Based on above mentioned findings, this case was labelled as drug-induced liver injury progressing to multi-system organ failure. Poor prognosis, complications and the course of illness of the disease were counselled to the family. Maximal pressor support was given and the patient was managed on the ventilator. Despite continued efforts of the medical team, he became unresponsive, continued to decline and expired.

DISCUSSION

Acetaminophen is the commonest over the counter (OTC) analgesic readily available in the market. According to the US data, it comprises 50% of cases of drug-induced liver injury. The patient discussed above is the classic case of acute acetaminophen poisoning, who presented with severe abdominal pain in the upper right quadrant, coagulopathy, diffuse jaundice and hepatomegaly along with biochemical evidence of significantly raised serum alanine aminotransferase (ALT), aspartate aminotransferase (AST), bilirubin levels and associated deranged renal function tests leading to multi-system organ failure. As the time of ingestion was not known in this case, the Rumack-Matthew nomogram for prediction of hepatic injury could not be applied. Based on the above mentioned clinical picture, biochemical findings and radiological evidence of hepatomegaly along with peri-portal and gall bladder wall edema, a diagnosis of drug-induced liver injury due to acetaminophen overdose was made.

Acetaminophen-protein adducts using high-performance liquid chromatography (HPLC) is a latest test available for assessing APAP-induced hepatotoxicity.8 Several other clinically important serum markers indicating mitochondrial damage including glutamate dehydrogenase (GDH), nuclear DNA (nDNA) and mtDNA are increasingly being used.9 Early molecular biomarker, miRNA-122 is also available for assessing hepatic injury. It notably increases even before the rise of serum ALT levels. These pertinent laboratory tests support collection of clinical findings for better prediction of patient’s prognosis, morbidity and mortality.10 It will broaden the horizon and will clear the queries regarding treatment protocol and decision making.

A multidisciplinary approach is vital in dealing with these cases. The treating panel should also include a psychiatrist as well.
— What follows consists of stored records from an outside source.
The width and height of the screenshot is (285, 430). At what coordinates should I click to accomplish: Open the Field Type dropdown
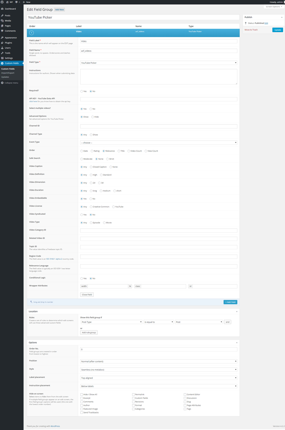pyautogui.click(x=159, y=63)
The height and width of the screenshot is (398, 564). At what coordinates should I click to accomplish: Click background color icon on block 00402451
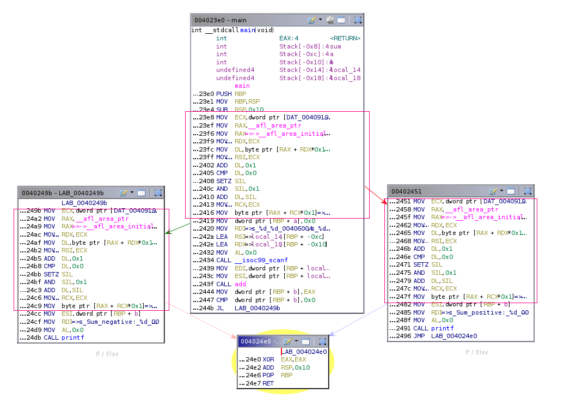coord(493,191)
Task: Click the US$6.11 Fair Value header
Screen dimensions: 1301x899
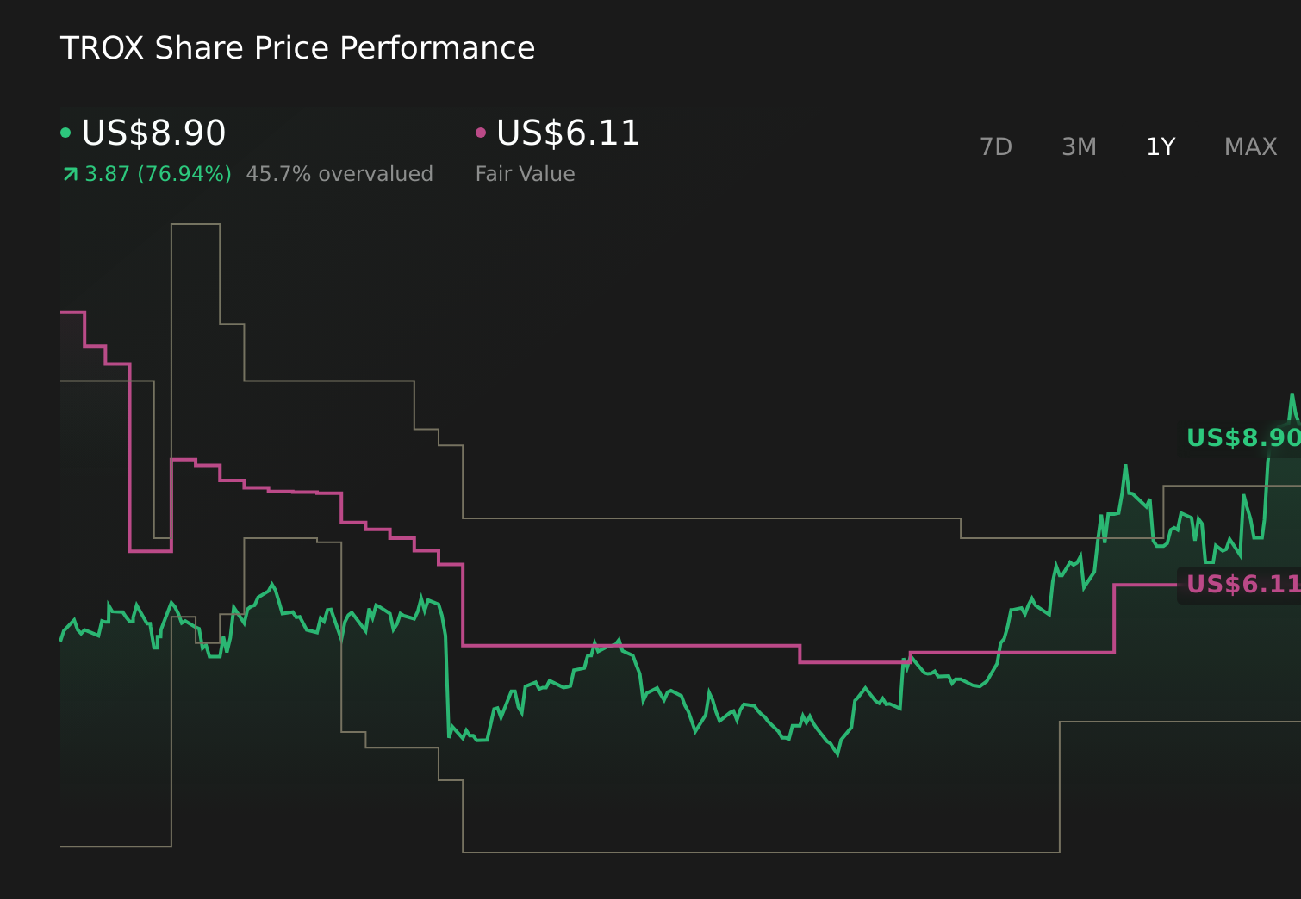Action: (568, 133)
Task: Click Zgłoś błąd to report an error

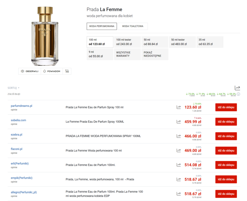Action: pyautogui.click(x=14, y=94)
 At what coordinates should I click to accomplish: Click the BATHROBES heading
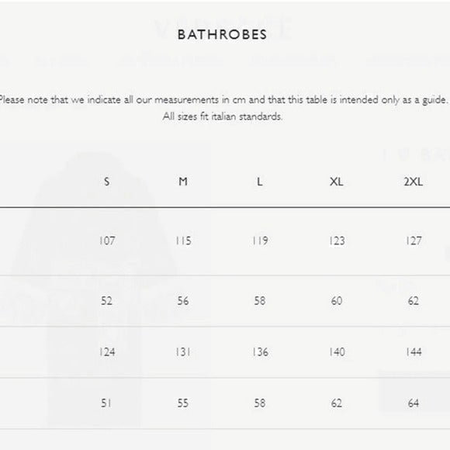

Detailed psychiatric assessment should be made mandatory, especially in patients who have intentionally overdosed on acetaminophen. Awareness programmes should be arranged to educate people to avoid its misuse. Advance therapeutic and clinical researches should be carried out for better understanding of molecular and sub-molecular pathways.11 It will help combat hepatic damage at very early stage. Molecular advancements in the field of health and medicine will prove as a game-changer to tackle this devastating yet curable event.

CONFLICT OF INTEREST:
The authors declared that they had no conflict of interests.

PATIENT’S CONSENT:
Consent could not be taken due to critical condition and then the death of the patient.

AUTHORS’ CONTRIBUTION:
All authors contributed to the study design, interpretation, drafting and preparation of the manuscript and have read and approved the final version. All authors agree to be accountable for all aspects of the work in ensuring that questions related to the accuracy or integrity of any part of the work are appropriately investigated and resolved.